**Фрагмент текста**
•••

В четверг, 2 марта, утром
ответы Родзянко Рузскому оказались, по словам Дубенского, „неутешительными".
На вопрос Воейкова о результате телеграммы к Родзянко, Рузский ответил:
„Того, что ему послано, теперь недостаточно, придется итти дальше". „Родзянко,
пишет Дубенский, сказал, что он не может быть уверенным ни за один час; ехать
для переговоров не может, о чем он телеграфирует, намекая на изменившиеся
обстоятельства. Обстоятельство это только что предполо- жено, а, может быть, и
осуществлено—избрать регентом Михаила Александровича, т. е. совершенно
упразднить императора Николая II. Рузский находит, что войска посылать в
Петроград нельзя, так как только ухудшат положение, ибо перейдут к мятежникам.
Трудно представить весь ужас слухов... и Петрограде анархия, господство черни,
жидов, оскорбление офицеров, аресты министров и других видных деятелей
правительства. Разграблены ружейные магазины"...
В это время генерал Иванов,
сидевший в Вырице, собрался переговорить с командирами запасных батальонов и
повидать Тарутинский полк (все остальные были задержаны в пути), чтобы узнать
части, с которыми придется иметь дело. Сведения об этих частях также были
неблагоприятны.
Собираясь проехать несколько
станций на автомобиле, Иванов получил записку от Гучкова, который около 1 часа
дня выехал с Шульгиным в Псков и телеграфировал Рузскому, что „едет по важному
делу", и Иванову, которого хотел отговорить в пути, зная только, что какие-то
эшелоны идут на Петербург. Гучков писал:
„Еду в Псков, примите все
меры повидать меня либо в Пскове, либо на обратном пути из Пскова н Петроград.
Распоряжение дано о пропуске Вас этом направлении".
Иванов телеграфировал Гучкову
в Псков: „Рад буду повидать вас, но на станции Вырица. Если то для вас возможно,
телеграфируйте о времени проезда".
Гучков ответил: „На обратном
пути из Пскова постараюсь быть Вырице, желательнее встретить вас Гатчине
Варшавской".

•••

**Собранные данные**
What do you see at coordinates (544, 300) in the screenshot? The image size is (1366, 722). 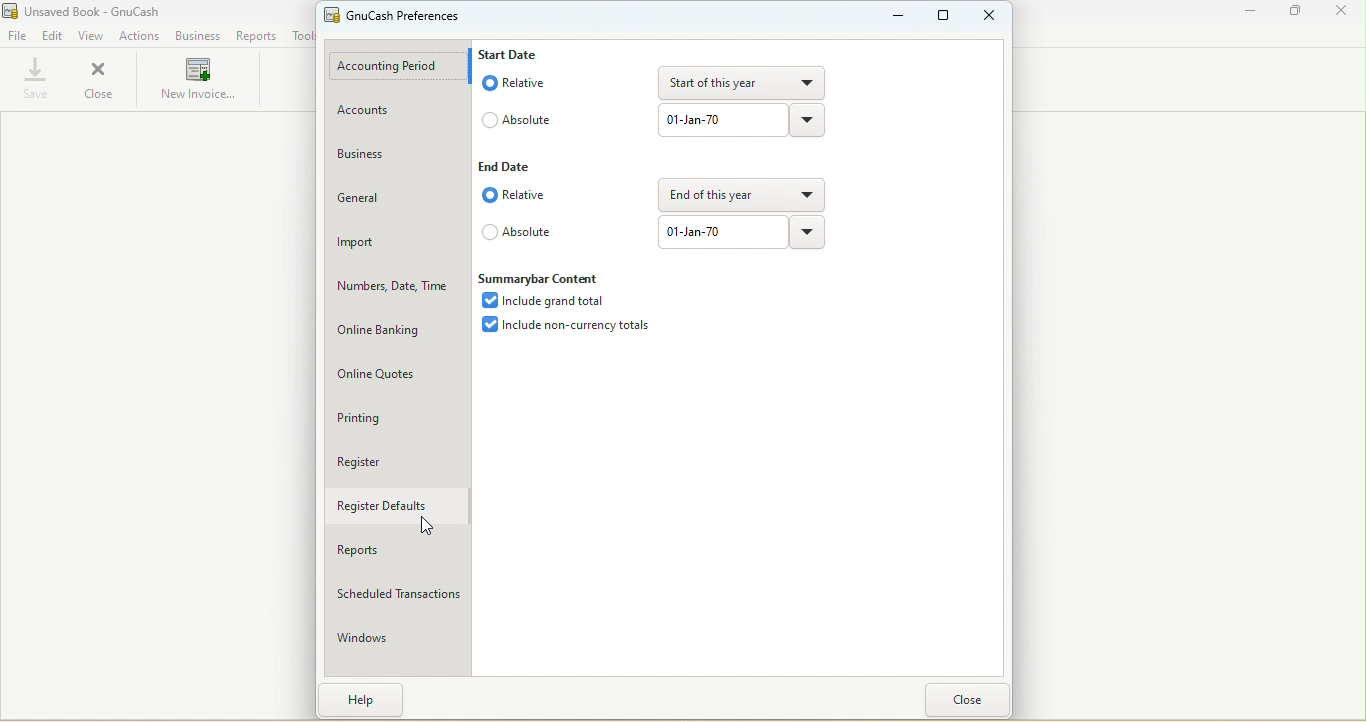 I see `Include grand total` at bounding box center [544, 300].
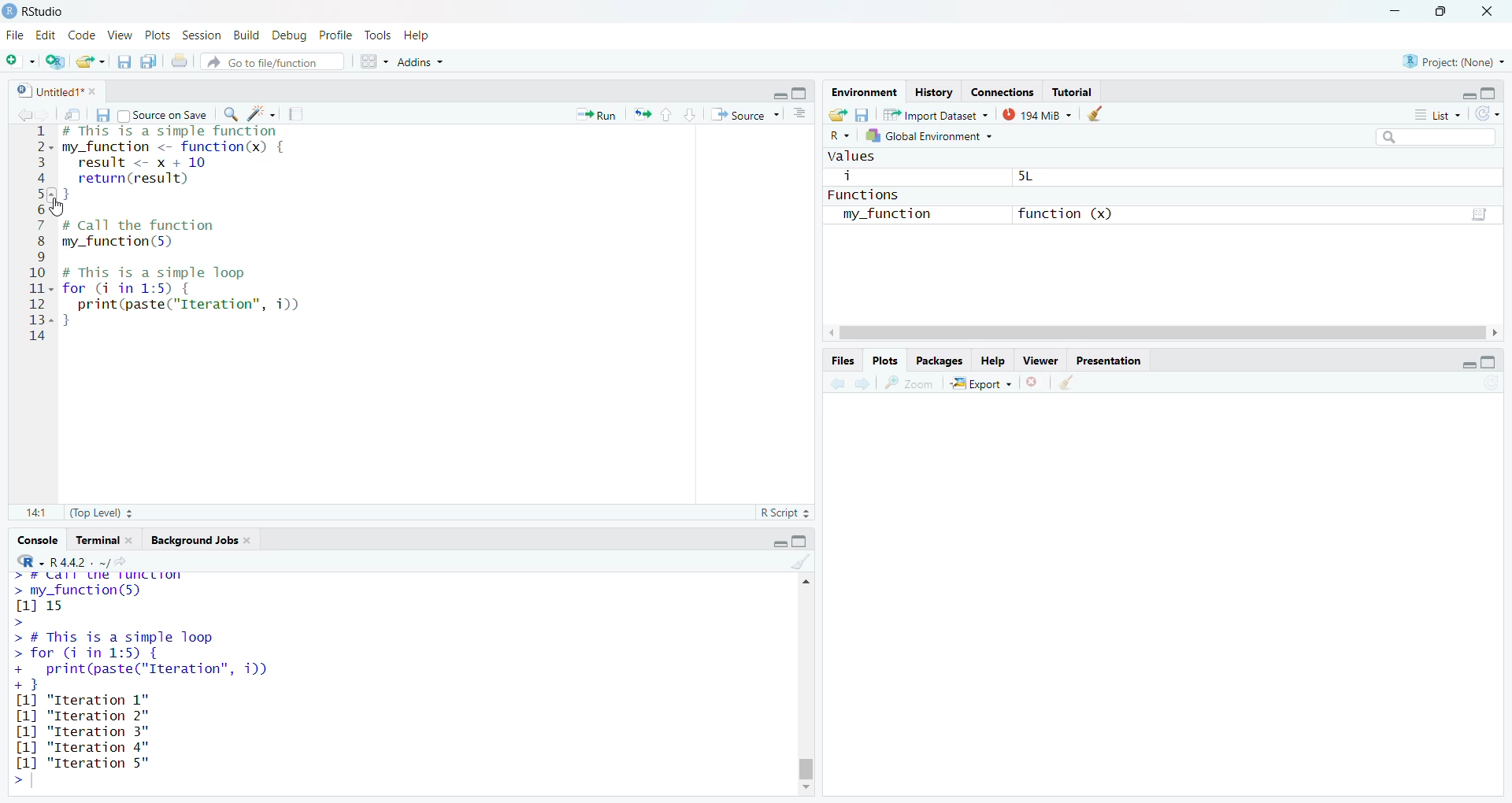  I want to click on console, so click(35, 540).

•••

**Краткое задание**
Процитируйте из фрагмента текста о событиях 2 марта отрывок, начинающийся словами «На вопрос Воейкова» и заканчивающийся словами «перейдут к мятежникам.».

**Письменный ответ**
На вопрос Воейкова о результате телеграммы к Родзянко, Рузский ответил:
„Того, что ему послано, теперь недостаточно, придется итти дальше". „Родзянко,
пишет Дубенский, сказал, что он не может быть уверенным ни за один час; ехать
для переговоров не может, о чем он телеграфирует, намекая на изменившиеся
обстоятельства. Обстоятельство это только что предполо- жено, а, может быть, и
осуществлено—избрать регентом Михаила Александровича, т. е. совершенно
упразднить императора Николая II. Рузский находит, что войска посылать в
Петроград нельзя, так как только ухудшат положение, ибо перейдут к мятежникам.